40 A disciple is not aboue the maistir; but eche schal be perfite, if he be as his maister.
Geen leerling staat boven den leraar; slechts de goedgevormde leerling zal als zijn leraar zijn.
41 And what seest thou in thi brotheris iye a moot, but thou biholdist not a beem, that is in thin owne iye?
Hoe ziet ge de splinter in het oog van uw broeder, en de balk in uw eigen oog ziet ge niet?
42 Or hou maist thou seie to thi brother, Brothir, suffre, Y schal caste out the moot of thin iye, and thou biholdist not a beem in thin owne iye? Ipocrite, first take out the beem of thin iye, and thanne thou schalt se to take the moot of thi brotheris iye.
Of hoe kunt ge tot uw broeder zeggen: Broeder, laat mij de splinter trekken uit uw ogen, en de balk in uw eigen oog ziet ge niet? Huichelaar, trek eerst de balk uit uw eigen oog; dan zult ge zien, hoe ge de splinter uit het oog van uw broeder moet trekken.
43 It is not a good tree, that makith yuel fruytis, nether an yuel tree, that makith good fruytis;
Neen, er is geen goede boom, die slechte vruchten draagt; geen slechte boom, die goede vruchten draagt.
44 for euery tre is knowun of his fruyt. And men gaderen not figus of thornes, nethir men gaderen a grape of a buysche of breris.
Want iedere boom wordt aan zijn vruchten gekend; van doornen plukt men geen vijgen, en van een braambos snijdt men geen druiven.
45 A good man of the good tresoure of his herte bryngith forth good thingis, and an yuel man of the yuel tresoure bryngith forth yuel thingis; for of the plente of the herte the mouth spekith.
De goede mens brengt het goede voort uit de goede schat van zijn hart; maar de slechte mens brengt uit de slechte schat het slechte voort. Want de mond spreekt, waar het hart vol van is.
46 And what clepen ye me, Lord, Lord, and doon not tho thingis that Y seie.
Waarom noemt gij Mij Heer, Heer; en gij doet niet wat Ik zeg?
47 Eche that cometh to me, and herith my wordis, and doith hem, Y schal schewe to you, to whom he is lijk.
Wie tot Mij komt en mijn woorden hoort, maar zich er ook naar gedraagt. Ik zal u tonen aan wien hij gelijk is.
48 He is lijk to a man that bildith an hous, that diggide deepe, and sette the foundement on a stoon. And whanne greet flood was maad, the flood was hurtlid to that hous, and it miyte not moue it, for it was foundid on a sad stoon.

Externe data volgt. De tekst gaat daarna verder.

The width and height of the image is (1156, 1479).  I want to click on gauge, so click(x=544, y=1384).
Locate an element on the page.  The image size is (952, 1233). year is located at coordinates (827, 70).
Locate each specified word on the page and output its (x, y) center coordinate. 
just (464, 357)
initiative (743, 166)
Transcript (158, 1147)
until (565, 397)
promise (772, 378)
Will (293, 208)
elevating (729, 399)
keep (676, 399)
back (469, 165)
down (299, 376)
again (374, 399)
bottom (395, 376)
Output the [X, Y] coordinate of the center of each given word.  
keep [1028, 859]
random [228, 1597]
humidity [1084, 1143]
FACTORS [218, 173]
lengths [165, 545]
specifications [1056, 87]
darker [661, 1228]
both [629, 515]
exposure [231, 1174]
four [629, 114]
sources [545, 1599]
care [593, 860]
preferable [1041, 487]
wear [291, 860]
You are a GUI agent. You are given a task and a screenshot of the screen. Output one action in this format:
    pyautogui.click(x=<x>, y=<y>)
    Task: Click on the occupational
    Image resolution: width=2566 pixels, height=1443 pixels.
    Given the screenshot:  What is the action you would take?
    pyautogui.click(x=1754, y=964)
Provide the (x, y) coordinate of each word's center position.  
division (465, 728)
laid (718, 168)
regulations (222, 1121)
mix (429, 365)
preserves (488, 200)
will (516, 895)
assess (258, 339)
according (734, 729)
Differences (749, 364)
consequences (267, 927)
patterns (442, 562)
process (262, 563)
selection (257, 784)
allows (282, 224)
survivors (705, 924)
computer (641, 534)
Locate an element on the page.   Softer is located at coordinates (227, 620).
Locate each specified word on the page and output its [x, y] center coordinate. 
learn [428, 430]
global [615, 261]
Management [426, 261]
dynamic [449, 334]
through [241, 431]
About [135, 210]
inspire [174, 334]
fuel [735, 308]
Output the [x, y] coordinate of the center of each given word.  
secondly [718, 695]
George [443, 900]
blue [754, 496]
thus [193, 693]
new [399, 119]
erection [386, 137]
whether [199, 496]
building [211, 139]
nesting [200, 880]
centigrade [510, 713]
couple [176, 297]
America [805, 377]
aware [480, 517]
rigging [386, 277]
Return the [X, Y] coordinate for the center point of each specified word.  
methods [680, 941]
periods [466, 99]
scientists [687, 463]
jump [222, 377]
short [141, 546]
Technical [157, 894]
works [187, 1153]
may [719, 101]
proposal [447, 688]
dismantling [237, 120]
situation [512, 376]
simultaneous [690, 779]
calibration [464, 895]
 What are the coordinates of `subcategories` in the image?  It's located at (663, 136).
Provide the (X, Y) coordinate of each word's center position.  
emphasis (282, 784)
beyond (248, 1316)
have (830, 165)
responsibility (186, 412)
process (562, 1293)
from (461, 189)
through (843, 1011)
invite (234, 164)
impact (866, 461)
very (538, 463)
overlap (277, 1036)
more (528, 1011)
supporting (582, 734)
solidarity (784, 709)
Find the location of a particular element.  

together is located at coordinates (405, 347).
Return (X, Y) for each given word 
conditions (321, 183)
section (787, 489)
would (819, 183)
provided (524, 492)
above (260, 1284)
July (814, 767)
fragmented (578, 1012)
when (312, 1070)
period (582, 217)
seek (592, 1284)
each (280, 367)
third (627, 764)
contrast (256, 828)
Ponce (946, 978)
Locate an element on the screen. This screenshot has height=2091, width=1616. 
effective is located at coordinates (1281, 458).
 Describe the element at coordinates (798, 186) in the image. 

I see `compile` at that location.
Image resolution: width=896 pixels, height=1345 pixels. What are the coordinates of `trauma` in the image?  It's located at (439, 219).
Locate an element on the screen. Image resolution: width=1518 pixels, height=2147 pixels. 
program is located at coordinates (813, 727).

Hij is gelijk aan een man, die een huis wilde bouwen, die graven en uitdiepen bleef, en de grondslag legde op de rots. Toen er nu een stortvloed kwam, beukte de stroom tegen dit huis; maar hij kon het niet doen wankelen, want het was stevig gebouwd.
49 But he that herith, and doith not, is lijk to a man bildynge his hous on erthe with outen foundement; in to which the flood was hurlid, and anoon it felle doun; and the fallyng doun of that hous was maad greet.
Maar wie hoort, en er niet naar handelt, is gelijk aan een man, die een huis zonder grondslag bouwde, boven op de grond. De stroom beukte er tegen aan; het huis viel aanstonds in, en werd geheel verwoest.